Saved entries

******************************

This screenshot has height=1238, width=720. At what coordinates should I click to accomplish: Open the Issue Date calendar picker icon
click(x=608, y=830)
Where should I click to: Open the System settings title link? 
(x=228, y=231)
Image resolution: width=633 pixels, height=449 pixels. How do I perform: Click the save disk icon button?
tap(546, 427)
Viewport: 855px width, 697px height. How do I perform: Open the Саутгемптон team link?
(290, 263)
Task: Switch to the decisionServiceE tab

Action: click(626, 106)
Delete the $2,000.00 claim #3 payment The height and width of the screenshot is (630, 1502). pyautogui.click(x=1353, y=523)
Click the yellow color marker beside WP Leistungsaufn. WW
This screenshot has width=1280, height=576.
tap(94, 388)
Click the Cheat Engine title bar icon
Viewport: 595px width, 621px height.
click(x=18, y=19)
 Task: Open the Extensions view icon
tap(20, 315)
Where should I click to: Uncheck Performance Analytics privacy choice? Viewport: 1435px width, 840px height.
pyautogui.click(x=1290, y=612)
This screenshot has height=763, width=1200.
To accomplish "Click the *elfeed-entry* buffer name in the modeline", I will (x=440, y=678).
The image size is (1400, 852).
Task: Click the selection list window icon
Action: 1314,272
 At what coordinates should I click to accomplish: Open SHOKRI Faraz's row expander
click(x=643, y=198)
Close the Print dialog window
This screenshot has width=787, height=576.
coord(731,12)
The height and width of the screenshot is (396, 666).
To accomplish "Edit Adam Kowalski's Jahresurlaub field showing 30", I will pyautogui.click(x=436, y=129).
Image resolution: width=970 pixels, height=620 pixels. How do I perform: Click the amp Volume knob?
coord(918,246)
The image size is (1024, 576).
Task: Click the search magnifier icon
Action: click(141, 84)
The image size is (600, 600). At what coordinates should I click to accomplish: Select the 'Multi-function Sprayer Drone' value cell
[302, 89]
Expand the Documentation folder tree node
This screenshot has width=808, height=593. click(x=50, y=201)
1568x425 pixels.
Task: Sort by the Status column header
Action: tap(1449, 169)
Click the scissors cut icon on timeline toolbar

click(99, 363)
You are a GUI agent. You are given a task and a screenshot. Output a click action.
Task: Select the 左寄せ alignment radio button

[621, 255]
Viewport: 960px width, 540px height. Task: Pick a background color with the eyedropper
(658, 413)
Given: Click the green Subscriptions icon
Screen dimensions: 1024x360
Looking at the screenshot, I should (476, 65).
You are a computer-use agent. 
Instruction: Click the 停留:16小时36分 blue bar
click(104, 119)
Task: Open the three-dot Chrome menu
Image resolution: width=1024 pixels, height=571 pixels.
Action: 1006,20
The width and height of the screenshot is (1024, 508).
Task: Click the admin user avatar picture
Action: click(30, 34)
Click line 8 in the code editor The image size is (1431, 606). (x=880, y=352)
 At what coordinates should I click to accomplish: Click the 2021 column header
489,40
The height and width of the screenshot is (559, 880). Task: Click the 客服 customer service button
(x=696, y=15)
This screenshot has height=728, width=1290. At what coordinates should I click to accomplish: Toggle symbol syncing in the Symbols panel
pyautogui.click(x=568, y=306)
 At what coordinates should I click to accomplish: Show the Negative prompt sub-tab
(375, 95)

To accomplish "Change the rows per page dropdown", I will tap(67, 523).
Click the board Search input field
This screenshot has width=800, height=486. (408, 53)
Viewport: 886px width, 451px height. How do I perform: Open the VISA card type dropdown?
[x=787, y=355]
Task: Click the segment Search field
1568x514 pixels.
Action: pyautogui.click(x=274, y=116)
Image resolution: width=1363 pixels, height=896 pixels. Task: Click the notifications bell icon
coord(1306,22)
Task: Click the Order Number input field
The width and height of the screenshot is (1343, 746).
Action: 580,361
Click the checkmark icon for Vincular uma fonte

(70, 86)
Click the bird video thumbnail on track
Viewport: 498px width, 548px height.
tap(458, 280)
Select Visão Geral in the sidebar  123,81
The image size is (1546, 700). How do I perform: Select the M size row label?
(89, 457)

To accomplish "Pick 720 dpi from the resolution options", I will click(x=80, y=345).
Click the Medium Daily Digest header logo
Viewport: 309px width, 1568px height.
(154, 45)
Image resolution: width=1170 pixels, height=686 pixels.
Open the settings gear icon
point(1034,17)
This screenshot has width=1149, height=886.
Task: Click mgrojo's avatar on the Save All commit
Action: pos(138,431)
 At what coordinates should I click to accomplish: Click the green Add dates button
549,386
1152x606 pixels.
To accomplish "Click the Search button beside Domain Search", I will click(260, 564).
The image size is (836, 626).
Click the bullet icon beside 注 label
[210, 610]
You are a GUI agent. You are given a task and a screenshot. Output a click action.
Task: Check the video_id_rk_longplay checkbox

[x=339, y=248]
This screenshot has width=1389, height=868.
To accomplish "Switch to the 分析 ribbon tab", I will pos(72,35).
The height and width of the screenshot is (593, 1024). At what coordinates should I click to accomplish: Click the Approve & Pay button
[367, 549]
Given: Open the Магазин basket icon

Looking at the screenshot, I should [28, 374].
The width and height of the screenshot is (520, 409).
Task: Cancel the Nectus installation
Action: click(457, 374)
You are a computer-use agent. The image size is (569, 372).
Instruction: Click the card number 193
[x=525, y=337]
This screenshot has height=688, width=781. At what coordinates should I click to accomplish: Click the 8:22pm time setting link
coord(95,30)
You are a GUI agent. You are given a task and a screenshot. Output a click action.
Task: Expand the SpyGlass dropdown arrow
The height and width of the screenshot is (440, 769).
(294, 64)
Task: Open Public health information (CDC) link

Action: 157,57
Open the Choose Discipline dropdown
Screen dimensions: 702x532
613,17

******************************

• [EXERCISE]: Please reproduce all of the entries above exactly as they appear.

• [RESPONSE BOX]:
This screenshot has height=1238, width=720. At what coordinates should I click to accomplish: Open the Issue Date calendar picker icon
click(x=608, y=830)
Where should I click to: Open the System settings title link? 
(x=228, y=231)
Image resolution: width=633 pixels, height=449 pixels. How do I perform: Click the save disk icon button?
tap(546, 427)
Viewport: 855px width, 697px height. How do I perform: Open the Саутгемптон team link?
(290, 263)
Task: Switch to the decisionServiceE tab

Action: click(626, 106)
Delete the $2,000.00 claim #3 payment The height and width of the screenshot is (630, 1502). pyautogui.click(x=1353, y=523)
Click the yellow color marker beside WP Leistungsaufn. WW
This screenshot has width=1280, height=576.
tap(94, 388)
Click the Cheat Engine title bar icon
Viewport: 595px width, 621px height.
click(x=18, y=19)
 Task: Open the Extensions view icon
tap(20, 315)
Where should I click to: Uncheck Performance Analytics privacy choice? Viewport: 1435px width, 840px height.
pyautogui.click(x=1290, y=612)
This screenshot has height=763, width=1200.
To accomplish "Click the *elfeed-entry* buffer name in the modeline", I will (x=440, y=678).
The image size is (1400, 852).
Task: Click the selection list window icon
Action: 1314,272
 At what coordinates should I click to accomplish: Open SHOKRI Faraz's row expander
click(x=643, y=198)
Close the Print dialog window
This screenshot has width=787, height=576.
coord(731,12)
The height and width of the screenshot is (396, 666).
To accomplish "Edit Adam Kowalski's Jahresurlaub field showing 30", I will pyautogui.click(x=436, y=129).
Image resolution: width=970 pixels, height=620 pixels. How do I perform: Click the amp Volume knob?
coord(918,246)
The image size is (1024, 576).
Task: Click the search magnifier icon
Action: click(141, 84)
The image size is (600, 600). At what coordinates should I click to accomplish: Select the 'Multi-function Sprayer Drone' value cell
[302, 89]
Expand the Documentation folder tree node
This screenshot has width=808, height=593. click(x=50, y=201)
1568x425 pixels.
Task: Sort by the Status column header
Action: tap(1449, 169)
Click the scissors cut icon on timeline toolbar

click(99, 363)
You are a GUI agent. You are given a task and a screenshot. Output a click action.
Task: Select the 左寄せ alignment radio button

[621, 255]
Viewport: 960px width, 540px height. Task: Pick a background color with the eyedropper
(658, 413)
Given: Click the green Subscriptions icon
Screen dimensions: 1024x360
Looking at the screenshot, I should (476, 65).
You are a computer-use agent. 
Instruction: Click the 停留:16小时36分 blue bar
click(104, 119)
Task: Open the three-dot Chrome menu
Image resolution: width=1024 pixels, height=571 pixels.
Action: 1006,20
The width and height of the screenshot is (1024, 508).
Task: Click the admin user avatar picture
Action: click(30, 34)
Click line 8 in the code editor The image size is (1431, 606). (x=880, y=352)
 At what coordinates should I click to accomplish: Click the 2021 column header
489,40
The height and width of the screenshot is (559, 880). Task: Click the 客服 customer service button
(x=696, y=15)
This screenshot has height=728, width=1290. At what coordinates should I click to accomplish: Toggle symbol syncing in the Symbols panel
pyautogui.click(x=568, y=306)
 At what coordinates should I click to accomplish: Show the Negative prompt sub-tab
(375, 95)

To accomplish "Change the rows per page dropdown", I will tap(67, 523).
Click the board Search input field
This screenshot has width=800, height=486. (408, 53)
Viewport: 886px width, 451px height. How do I perform: Open the VISA card type dropdown?
[x=787, y=355]
Task: Click the segment Search field
1568x514 pixels.
Action: pyautogui.click(x=274, y=116)
Image resolution: width=1363 pixels, height=896 pixels. Task: Click the notifications bell icon
coord(1306,22)
Task: Click the Order Number input field
The width and height of the screenshot is (1343, 746).
Action: 580,361
Click the checkmark icon for Vincular uma fonte

(70, 86)
Click the bird video thumbnail on track
Viewport: 498px width, 548px height.
tap(458, 280)
Select Visão Geral in the sidebar  123,81
The image size is (1546, 700). How do I perform: Select the M size row label?
(89, 457)

To accomplish "Pick 720 dpi from the resolution options", I will click(x=80, y=345).
Click the Medium Daily Digest header logo
Viewport: 309px width, 1568px height.
(154, 45)
Image resolution: width=1170 pixels, height=686 pixels.
Open the settings gear icon
point(1034,17)
This screenshot has width=1149, height=886.
Task: Click mgrojo's avatar on the Save All commit
Action: pos(138,431)
 At what coordinates should I click to accomplish: Click the green Add dates button
549,386
1152x606 pixels.
To accomplish "Click the Search button beside Domain Search", I will click(260, 564).
The image size is (836, 626).
Click the bullet icon beside 注 label
[210, 610]
You are a GUI agent. You are given a task and a screenshot. Output a click action.
Task: Check the video_id_rk_longplay checkbox

[x=339, y=248]
This screenshot has width=1389, height=868.
To accomplish "Switch to the 分析 ribbon tab", I will pos(72,35).
The height and width of the screenshot is (593, 1024). At what coordinates should I click to accomplish: Click the Approve & Pay button
[367, 549]
Given: Open the Магазин basket icon

Looking at the screenshot, I should [28, 374].
The width and height of the screenshot is (520, 409).
Task: Cancel the Nectus installation
Action: click(457, 374)
You are a computer-use agent. The image size is (569, 372).
Instruction: Click the card number 193
[x=525, y=337]
This screenshot has height=688, width=781. At what coordinates should I click to accomplish: Click the 8:22pm time setting link
coord(95,30)
You are a GUI agent. You are given a task and a screenshot. Output a click action.
Task: Expand the SpyGlass dropdown arrow
The height and width of the screenshot is (440, 769).
(294, 64)
Task: Open Public health information (CDC) link

Action: 157,57
Open the Choose Discipline dropdown
Screen dimensions: 702x532
613,17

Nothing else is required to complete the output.